Le café fume encore, posé sur la table de marbre. Le jardin de la Mamounia s’étire comme un poème ancien, palmiers dressés, orangers en prière, lumière ocre qui caresse chaque feuille. Nous sommes dimanche, 24 août. Tout paraît immobile et pourtant tout frémit : c’est le seuil d’une rentrée. Je sens monter ce mélange d’appréhension et de joie, comme avant un lever de rideau. Mais cette fois, je ne veux pas jouer le rôle du Sisyphe épuisé : je veux réinventer la scène, l’éclairer de joie et de légèreté.
Depuis mai, mon être n’a plus la même texture. Il s’est brisé, puis recomposé en fragments. J’ai commencé par écrire sur la victoire la plus rude, celle qu’on ne fête pas : la victoire sur soi-même. Non pas un triomphe visible, mais une lucidité nue, presque brutale. Puis il y eut la page blanche, ce vertige qui oblige à respirer autrement, à poser le premier mot comme on pose le premier pas. Ensuite vint le pivot, ce pardon qu’on s’accorde quand un plan figé devient prison : renoncer, se libérer, recommencer autrement.
Puis j’ai appris, ou presque, la discrétion. Le ma, cet intervalle entre deux gestes, m’a montré que le vide est parfois plus fertile que le plein.
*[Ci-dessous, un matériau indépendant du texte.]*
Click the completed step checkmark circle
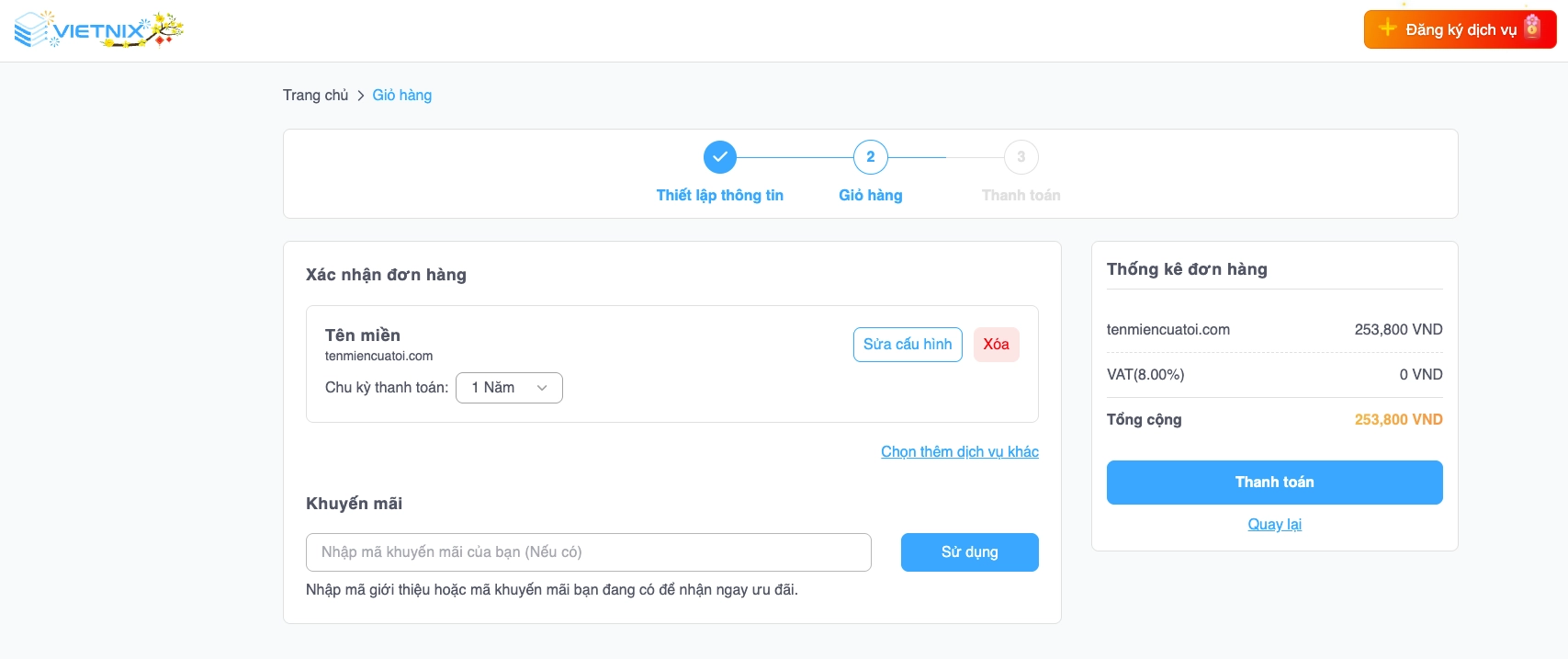click(x=720, y=157)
Et j’ai regardé mes fissures autrement : non plus comme des cicatrices à cacher, mais comme des lignes dorées, en braille sensible, qui révèlent une histoire. Le kintsugi m’a appris qu’on peut habiter ses brisures, en faire des nervures précieuses.
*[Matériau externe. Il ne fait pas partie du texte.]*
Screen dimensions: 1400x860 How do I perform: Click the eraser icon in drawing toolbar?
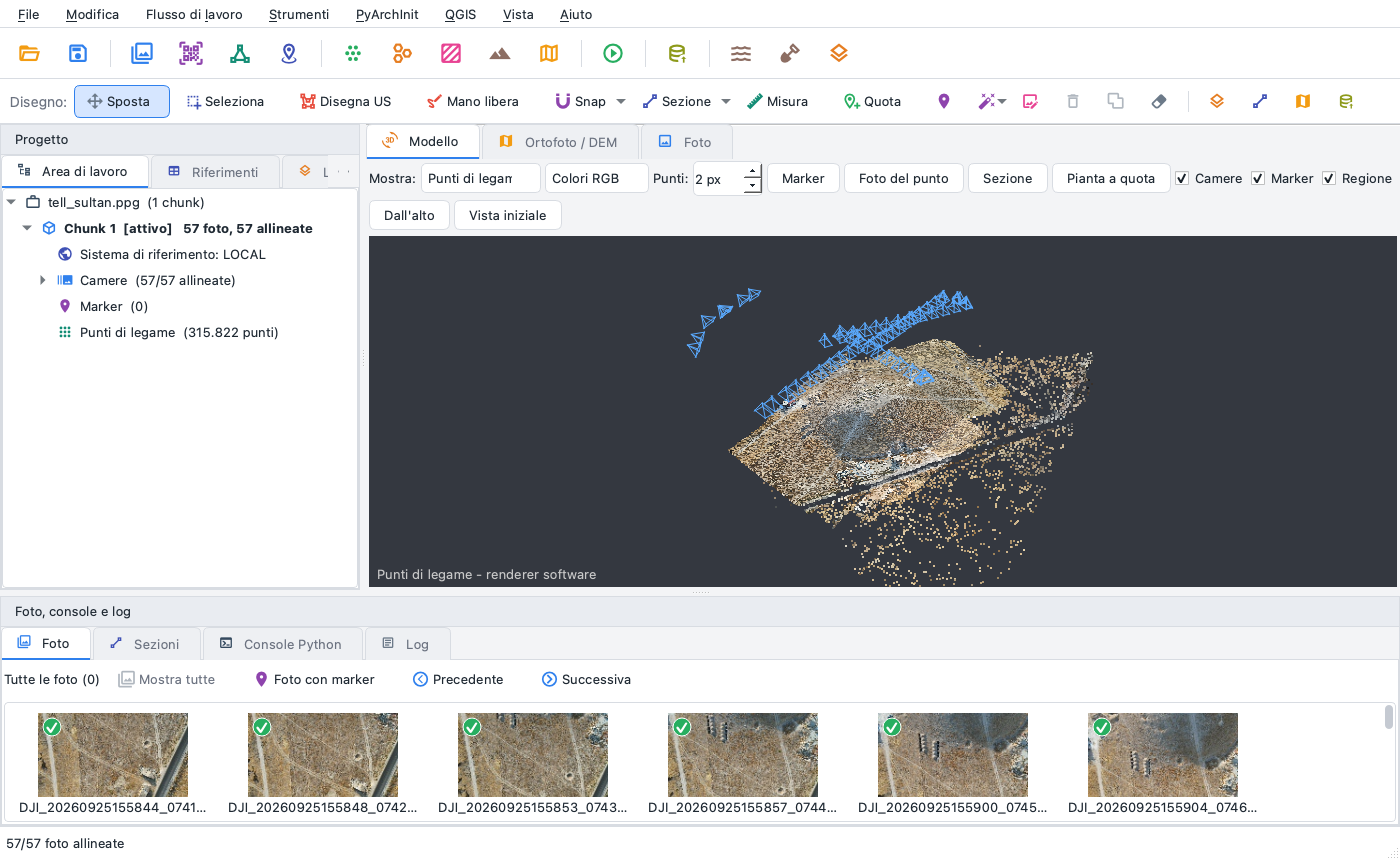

J’ai connu aussi le trop-plein, ce moment où le corps rappelle sa fragilité. Là, le mot hamdoulah a pris toute sa place de sauveur : gratitude pour chaque souffle rendu, pour chaque tension apaisée. J’ai compris que la réussite ne se mesure pas seulement dans les bilans, mais aussi dans la douceur d’un regard tendu à la vie.
Avec Hobbes et Smith, j’ai interrogé mes instincts et mon éthique. J’ai fait le choix du loup fidèle plutôt que du prédateur, j’ai accueilli en moi ce spectateur impartial qui veille en silence : serais-je fier de moi si je me regardais comme un autre ? Ce fut un ancrage moral, discret mais nécessaire. Et j’ai accepté de suspendre, avec un non-article, la tyrannie du rationnel : flotter, dériver, respirer.
Puis, dans la lumière de la fidélité, j’ai marché en blanc à Tétouan, parmi des centaines de dignitaires. Ce n’était pas seulement un honneur personnel, mais un souffle collectif, un pacte ancien renouvelé. Je l’ai dédié à ma fille, aux jeunes, à mes collègues et à mes partenaires. Ce fut un rappel : la fidélité n’est pas contrainte, elle est racine et elle est à soi-même.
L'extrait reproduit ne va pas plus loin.